- [Проверка понимания]
A) Ответьте по тексту о новом реализме на вопросы:
(i) На какие абстрактные понятия, по словам автора, ориентировано направление, декларируемое молодыми критиками?
(ii) В каком журнале и номере вышла статья Марты Антоничевой?
(iii) Как Сергей Беляков расценил обсуждаемый термин?
B) Выведите без изменений фрагмент текста о новом реализме, начиная со слов «Читаем Новый Мир» и заканчивая словами «не могут удовлетворить.».
C) Продолжите текст о новом реализме, начав сразу после его последнего предложения.

- [Фрагмент документа]
────────

Читаем Новый Мир ( № 3 2007) полностью

Однако реализм “старый”, “узко понятый”, “стержневой” (или как там его еще ни называли) — это не натуральная школа и не бытописательство. Он тоже предполагает некое преображение реальности “в масштабах Истины”, вычленяя самое характерное, передавая воздействие общественной среды на судьбы людей, и далеко не чужд двойных или тройных прочтений, не­однозначности, символичности. Трактовать его лишь как рабство перед реаль­ностью было бы неверно. А сомнительные установки декларируемого молодыми критиками направления на абстрактные понятия Свободы, Истины, Тайны и вовсе не могут удовлетворить.

Марта Антоничева (“О тенденциозности в литературной критике” — “Континент”, № 128 /2006/) отчитала В. Пустовую за навязывание несуществующего: “невозможно придумать схему под свою идею”. Дарья Маркова (“Новый-преновый реализм, или Опять двадцать пять” — “Знамя”, 2006, № 6) — за искусственность определений и неоправданное влечение перевернуть мир. Сергей Беляков (“Поминки по новому реализму?” — “Урал”, 2006, № 11) расценил обсуждаемый термин как самообман, вызванный стремлением выйти из тупика.

────────

- [Исходные данные]
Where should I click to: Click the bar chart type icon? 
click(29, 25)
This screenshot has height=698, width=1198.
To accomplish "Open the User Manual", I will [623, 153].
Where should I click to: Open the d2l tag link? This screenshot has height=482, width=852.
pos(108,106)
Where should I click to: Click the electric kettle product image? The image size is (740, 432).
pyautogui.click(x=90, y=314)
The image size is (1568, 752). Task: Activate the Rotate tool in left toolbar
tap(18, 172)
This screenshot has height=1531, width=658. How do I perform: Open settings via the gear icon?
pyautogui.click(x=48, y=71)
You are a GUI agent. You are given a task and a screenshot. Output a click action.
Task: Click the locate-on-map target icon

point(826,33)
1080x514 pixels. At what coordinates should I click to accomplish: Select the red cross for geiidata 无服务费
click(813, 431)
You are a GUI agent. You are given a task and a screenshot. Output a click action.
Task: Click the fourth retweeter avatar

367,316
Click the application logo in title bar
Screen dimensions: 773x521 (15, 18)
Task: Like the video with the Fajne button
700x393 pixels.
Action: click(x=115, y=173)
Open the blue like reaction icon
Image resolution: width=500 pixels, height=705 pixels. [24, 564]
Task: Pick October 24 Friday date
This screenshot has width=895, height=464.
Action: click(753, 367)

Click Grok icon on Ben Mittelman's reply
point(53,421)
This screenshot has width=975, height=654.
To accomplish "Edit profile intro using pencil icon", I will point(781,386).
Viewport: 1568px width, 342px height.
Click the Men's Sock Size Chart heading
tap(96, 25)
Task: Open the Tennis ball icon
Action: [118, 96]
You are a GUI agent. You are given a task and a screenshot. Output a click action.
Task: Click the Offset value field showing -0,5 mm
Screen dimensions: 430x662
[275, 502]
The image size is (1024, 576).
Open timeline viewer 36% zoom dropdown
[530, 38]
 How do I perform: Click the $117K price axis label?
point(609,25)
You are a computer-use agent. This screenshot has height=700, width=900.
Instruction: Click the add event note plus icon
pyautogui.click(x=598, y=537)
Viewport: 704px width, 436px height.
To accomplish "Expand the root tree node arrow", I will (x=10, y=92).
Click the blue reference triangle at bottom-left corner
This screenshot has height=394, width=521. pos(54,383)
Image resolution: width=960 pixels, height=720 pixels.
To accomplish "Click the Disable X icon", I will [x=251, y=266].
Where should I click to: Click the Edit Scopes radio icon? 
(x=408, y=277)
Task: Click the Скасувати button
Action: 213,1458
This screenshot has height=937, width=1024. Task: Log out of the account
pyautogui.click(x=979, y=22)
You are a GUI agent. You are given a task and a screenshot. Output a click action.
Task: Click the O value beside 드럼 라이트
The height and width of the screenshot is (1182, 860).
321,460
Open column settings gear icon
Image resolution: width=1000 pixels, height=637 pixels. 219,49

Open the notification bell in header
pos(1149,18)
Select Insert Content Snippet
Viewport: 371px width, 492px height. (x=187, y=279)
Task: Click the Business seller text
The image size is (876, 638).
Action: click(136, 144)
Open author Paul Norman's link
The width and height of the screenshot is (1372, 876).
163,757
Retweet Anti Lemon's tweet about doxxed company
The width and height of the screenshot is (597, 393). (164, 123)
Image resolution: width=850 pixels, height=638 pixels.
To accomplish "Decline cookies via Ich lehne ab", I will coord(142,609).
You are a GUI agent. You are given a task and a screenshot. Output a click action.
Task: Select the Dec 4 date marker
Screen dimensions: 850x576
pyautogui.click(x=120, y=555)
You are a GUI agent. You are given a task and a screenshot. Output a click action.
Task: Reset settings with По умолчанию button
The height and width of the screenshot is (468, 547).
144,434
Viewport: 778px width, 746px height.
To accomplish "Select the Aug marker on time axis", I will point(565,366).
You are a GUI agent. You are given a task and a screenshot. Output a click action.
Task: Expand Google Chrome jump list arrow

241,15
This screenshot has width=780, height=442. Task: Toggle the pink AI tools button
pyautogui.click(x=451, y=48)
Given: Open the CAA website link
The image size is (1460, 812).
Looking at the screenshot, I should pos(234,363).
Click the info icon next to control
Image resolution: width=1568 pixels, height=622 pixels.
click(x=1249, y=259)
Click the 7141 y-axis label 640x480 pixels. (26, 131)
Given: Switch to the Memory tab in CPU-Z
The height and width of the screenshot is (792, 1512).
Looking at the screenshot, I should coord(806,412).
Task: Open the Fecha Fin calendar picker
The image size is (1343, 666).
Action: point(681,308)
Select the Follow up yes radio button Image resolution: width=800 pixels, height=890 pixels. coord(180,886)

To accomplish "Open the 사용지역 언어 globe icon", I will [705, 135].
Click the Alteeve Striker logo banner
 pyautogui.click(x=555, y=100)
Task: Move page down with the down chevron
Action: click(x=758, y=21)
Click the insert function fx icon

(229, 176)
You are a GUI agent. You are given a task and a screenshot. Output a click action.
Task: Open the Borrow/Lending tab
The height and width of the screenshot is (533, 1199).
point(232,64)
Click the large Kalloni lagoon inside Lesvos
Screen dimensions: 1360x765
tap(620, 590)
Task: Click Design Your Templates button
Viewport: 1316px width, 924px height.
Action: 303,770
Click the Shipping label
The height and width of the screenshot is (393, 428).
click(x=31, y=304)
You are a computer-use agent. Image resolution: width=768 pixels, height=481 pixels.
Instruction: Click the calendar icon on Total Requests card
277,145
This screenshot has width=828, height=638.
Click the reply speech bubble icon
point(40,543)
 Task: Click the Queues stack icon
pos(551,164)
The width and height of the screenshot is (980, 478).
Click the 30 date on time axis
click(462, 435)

────────

- [Ответы по заданиям]
A)
(i) На понятия Свободы, Истины и Тайны.
(ii) В журнале «Континент», № 128 (2006).
(iii) Как самообман, вызванный стремлением выйти из тупика.

B)
Читаем Новый Мир ( № 3 2007) полностью

Однако реализм “старый”, “узко понятый”, “стержневой” (или как там его еще ни называли) — это не натуральная школа и не бытописательство. Он тоже предполагает некое преображение реальности “в масштабах Истины”, вычленяя самое характерное, передавая воздействие общественной среды на судьбы людей, и далеко не чужд двойных или тройных прочтений, не­однозначности, символичности. Трактовать его лишь как рабство перед реаль­ностью было бы неверно. А сомнительные установки декларируемого молодыми критиками направления на абстрактные понятия Свободы, Истины, Тайны и вовсе не могут удовлетворить.

C)
При всем при том “новый реализм”, как ни странно, — есть. Другое дело, что вместо того, чтобы отмежевывать его от реализма и постмодернизма, следовало бы как раз признать их очевидную связь. Постмодернизм не ушел совсем, сейчас идет так называемый “хвост” стиля. О безусловном присутствии постмодернистских элементов в современной прозе говорят и В. Пус­товая (“игровое искривление стержня реалистической традиции в сторону заимствования устаревающих постмодернистских приемов”), и М. Антоничева (цитируя Марка Липовецкого: “необходимо закрепить уроки русского постмодернизма”), и Евгений Ермолин (“Случай нового реализма” — “Континент”, № 128 /2006/). Последний туманно и широко определяет новый реализм как дрейф к познанию и выражению истины, опережение жизни.